Growing up, my father took us backpacking from the time we could walk 5 miles. We just planned on good weather and brought tube tents for the emergencies. On my San Juan trip two weeks earlier, I brought my real tent because the forecast was for rain half the time. This time weight was a serious factor. The only downside is that it takes some additional resourcefulness to find two objects to run the cord between. Now I had to do this with a flashlight in my mouth. A quirk of tents is that you hear every raindrop that hits it, making it seem as though there is meaningful rain when there is not. You stay in, loathing the idea of getting up in rain. When you actually get up and out of the tent, there’s not even enough rain to feel.
So in the morning I got up, nervous as hell. There was no rain, but I thought I’d heard drops and I still had stuff to dry out from yesterday. I took my time on the beach, studying my guide book while drying it out.
I finally got underway at about 10:00. Instead of looking forward to having fun in the upcoming rapids I found myself getting up on my knees or actually standing in the boat before every audible water feature ahead.
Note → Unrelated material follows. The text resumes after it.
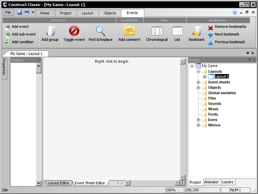Collapse the Properties side tab
The height and width of the screenshot is (194, 258).
point(4,67)
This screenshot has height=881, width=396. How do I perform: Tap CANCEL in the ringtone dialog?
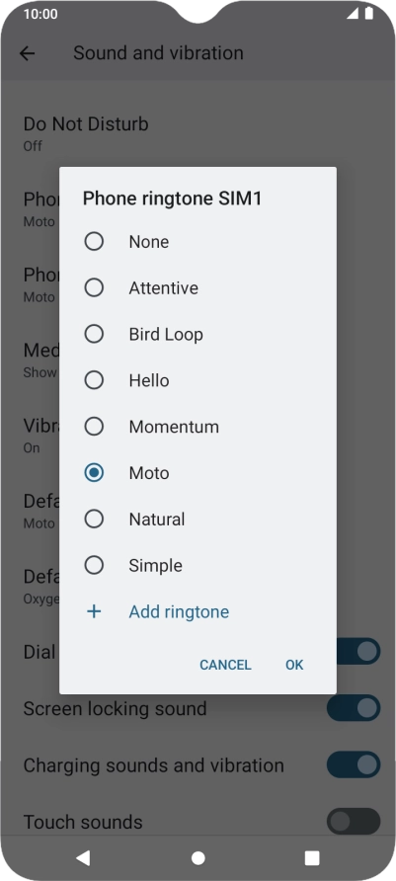click(x=225, y=665)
Since rapids existed that did not exist when my guide book was written I considered every sound ahead a potential for disaster.
At President Harding rapid, I eyeballed the big rock in the middle and decided I did not want to risk engaging it if my boat got too full of water to navigate before I got there. So I taught myself a new, useful skill and roped my boat down. Now I was starting to feel like the early river runners. Even though we all picture Powell in his wooden boat, crashing through giant water, turns out he and his group portaged every chance they could, and their boats were better than mine.
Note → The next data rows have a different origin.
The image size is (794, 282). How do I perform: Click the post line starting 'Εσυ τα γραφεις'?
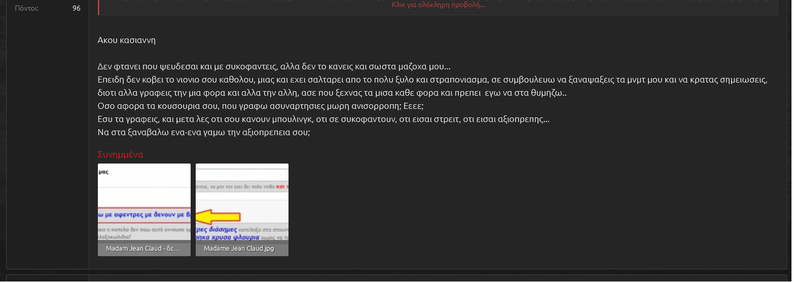click(323, 119)
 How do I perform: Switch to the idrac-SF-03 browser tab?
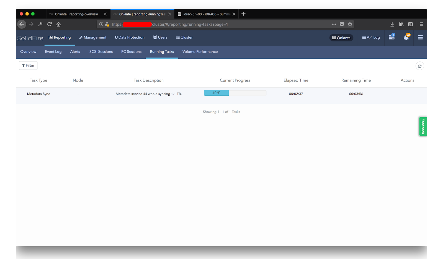[205, 14]
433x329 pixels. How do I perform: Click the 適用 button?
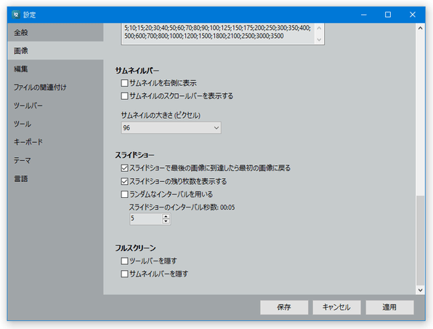pos(389,307)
This rock at President Harding Rapid was hungry for a kayak snack. Still is, as far as I know.
Fortunately, most of the day was through extremely calm water. Shortly before Nankoweep a commercial motor group passed me, asking if I needed anything. We both ended up at the camp where they invited me to their (electric) campfire and meals. I met a great group of folks on a corporate “reward trip”. They were doing the opposite of what I was doing – flying in, motoring down and flying out by helicopter on a short luxury trip from Europe. Our trips and styles had nothing in common but we both admired and respected what the others were doing.
At this point I was considering my exit plan since I knew I was not going to be able to portage Grapevine rapid. One of the crew suggested I carry out at Tanner trail. I did not know that trail even existed, and was thinking how I could get out at Phantom Ranch and extract my gear by burro. I have read many accounts of the dried up human raisins that had failed to negotiate the trip down at Bright Angel, or back up when things got hot. I’d done that hike on a moderately hot Labor Day once. Regardless, if the trip had only been to Nankoweep it would have well been worth it. The area was breathtaking. It made up for the previous day’s trials, as I hiked up to the granaries, swam in the river, made friends and got clean.